EXTRACTED MATERIAL:
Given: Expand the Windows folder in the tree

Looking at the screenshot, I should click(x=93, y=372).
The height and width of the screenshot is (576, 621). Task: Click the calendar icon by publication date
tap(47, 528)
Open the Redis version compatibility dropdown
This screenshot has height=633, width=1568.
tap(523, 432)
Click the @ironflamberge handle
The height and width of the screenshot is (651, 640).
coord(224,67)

EXERCISE AIM:
Please write the data above out again, exactly the same.

ANSWER BOX:
Given: Expand the Windows folder in the tree

Looking at the screenshot, I should click(x=93, y=372).
The height and width of the screenshot is (576, 621). Task: Click the calendar icon by publication date
tap(47, 528)
Open the Redis version compatibility dropdown
This screenshot has height=633, width=1568.
tap(523, 432)
Click the @ironflamberge handle
The height and width of the screenshot is (651, 640).
coord(224,67)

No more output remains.